Il comparto delle calzature in Veneto, uno dei principali centri produttivi italiani, sta attraversando un periodo di difficoltà. A livello nazionale, il fatturato del settore ha registrato una diminuzione del 2,8% nel corso dell'anno, attestandosi a 12,84 miliardi di euro. La situazione è particolarmente critica per l'export veneto, che ha visto una flessione del 7,4% tra il 2024 e il 2025.

Le principali destinazioni dell'export veneto nel 2025 mostrano andamenti negativi. La Francia ha segnato un -0,5%, la Germania un -10,8% e la Spagna un -10,5%. Anche gli Stati Uniti hanno registrato un calo dell'1,9%, mentre la Polonia ha subito una contrazione del 27,1%. La Russia, pur posizionandosi al sedicesimo posto, ha visto una diminuzione del 29,4%.
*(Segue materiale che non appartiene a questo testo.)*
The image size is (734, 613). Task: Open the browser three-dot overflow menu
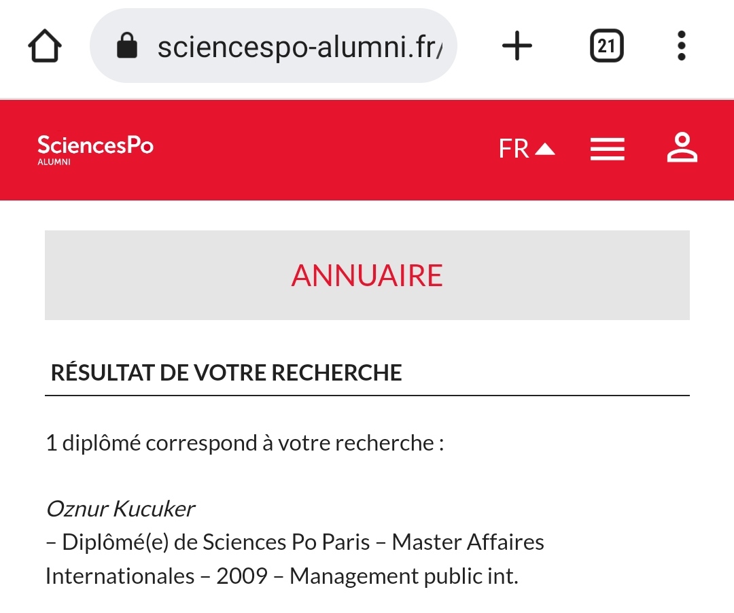(x=682, y=46)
Imprese e occupazione nel settore calzature

Il numero di aziende attive nel settore calzaturiero e nella produzione di componenti per calzature nel Veneto è diminuito di 73 unità rispetto al 2024. Questo dato, elaborato dal Centro Studi Confindustria Accessori Moda, è accompagnato da un saldo occupazionale negativo di 234 addetti. La crisi si riflette anche sull'utilizzo della cassa integrazione.
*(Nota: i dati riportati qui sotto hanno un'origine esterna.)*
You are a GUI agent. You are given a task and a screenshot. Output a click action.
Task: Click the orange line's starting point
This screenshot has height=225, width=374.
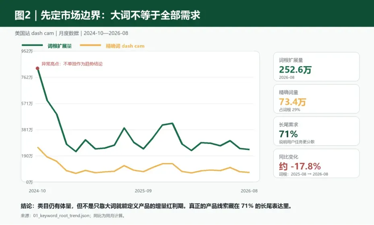[x=38, y=147]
Nel 2025, le ore di cassa integrazione guadagni autorizzate dall'INPS per le imprese venete della filiera pelle sono diminuite del 22,3% rispetto all'anno precedente. Tuttavia, il numero totale di ore autorizzate si attesta ancora a circa 4,7 milioni. Questa cifra rimane considerevolmente alta, superando del 228,1% i livelli registrati nel 2019, prima dell'emergenza sanitaria globale.
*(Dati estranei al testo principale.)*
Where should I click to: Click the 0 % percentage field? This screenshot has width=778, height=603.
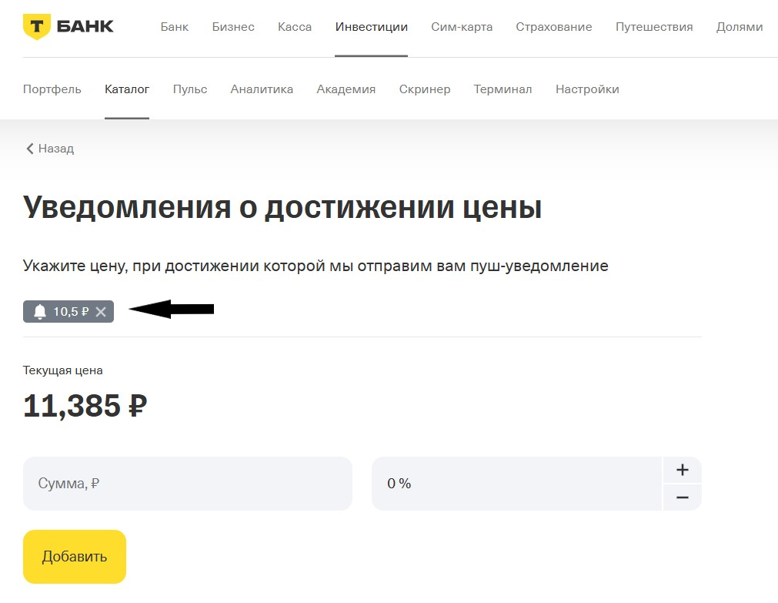click(x=516, y=483)
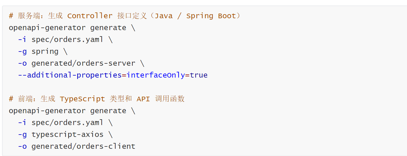Viewport: 407px width, 156px height.
Task: Click the first spec/orders.yaml path
Action: (x=67, y=40)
Prospettive internazionali e strategie future

Giovanna Ceolini, Presidente di Assocalzaturifici, ha commentato la situazione evidenziando come l'export rimanga fondamentale per il settore. Tuttavia, la geografia dei mercati sta subendo rapidi cambiamenti. La resilienza dell'Europa e la crescita del Medio Oriente hanno parzialmente compensato il rallentamento dell'Estremo Oriente, in particolare della Cina.

La Cina, un tempo motore del mercato del lusso, sta attraversando una fase di ripensamento che richiede nuove strategie di approccio. Parallelamente, preoccupano le conseguenze del conflitto nell'area mediorientale e le misure protezionistiche introdotte negli Stati Uniti. Quest'ultimo fattore aggiunge incertezza in un mercato chiave per l'alta gamma italiana.

Le aziende del Veneto, specialmente quelle situate nella riviera del Brenta, osservano questi sviluppi con crescente apprensione. La necessità di adattarsi a un contesto globale in continua evoluzione diventa sempre più impellente per garantire la sopravvivenza e la competitività del comparto.